**TO DO**
Scan the records for the string "Caledonia"; copy each line where it occurs.
** INFORMATION SHOWN follows **
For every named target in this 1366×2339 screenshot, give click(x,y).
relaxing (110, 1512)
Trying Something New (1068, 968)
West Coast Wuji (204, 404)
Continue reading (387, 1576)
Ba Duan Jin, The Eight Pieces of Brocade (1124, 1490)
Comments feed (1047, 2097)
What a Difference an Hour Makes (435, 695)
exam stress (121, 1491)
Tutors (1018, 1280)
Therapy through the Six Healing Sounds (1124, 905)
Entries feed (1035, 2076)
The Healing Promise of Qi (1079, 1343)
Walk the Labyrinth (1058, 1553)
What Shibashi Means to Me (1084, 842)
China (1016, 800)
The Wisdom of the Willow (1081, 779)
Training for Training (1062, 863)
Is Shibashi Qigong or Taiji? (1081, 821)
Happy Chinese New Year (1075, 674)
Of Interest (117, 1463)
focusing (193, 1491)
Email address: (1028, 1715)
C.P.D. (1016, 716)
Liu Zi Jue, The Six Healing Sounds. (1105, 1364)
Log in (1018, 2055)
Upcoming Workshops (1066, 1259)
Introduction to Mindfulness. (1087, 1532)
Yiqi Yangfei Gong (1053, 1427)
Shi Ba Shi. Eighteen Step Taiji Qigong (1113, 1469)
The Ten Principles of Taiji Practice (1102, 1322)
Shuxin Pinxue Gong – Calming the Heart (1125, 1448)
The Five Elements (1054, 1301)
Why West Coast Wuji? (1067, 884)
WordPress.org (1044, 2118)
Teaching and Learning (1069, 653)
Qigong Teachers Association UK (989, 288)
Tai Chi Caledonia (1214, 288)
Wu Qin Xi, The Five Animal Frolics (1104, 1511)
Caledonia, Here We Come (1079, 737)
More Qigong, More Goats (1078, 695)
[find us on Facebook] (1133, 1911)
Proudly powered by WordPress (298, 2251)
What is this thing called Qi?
** End of INFORMATION SHOWN **
**WORKED SOLUTION**
Tai Chi Caledonia (1214, 288)
Caledonia, Here We Come (1079, 737)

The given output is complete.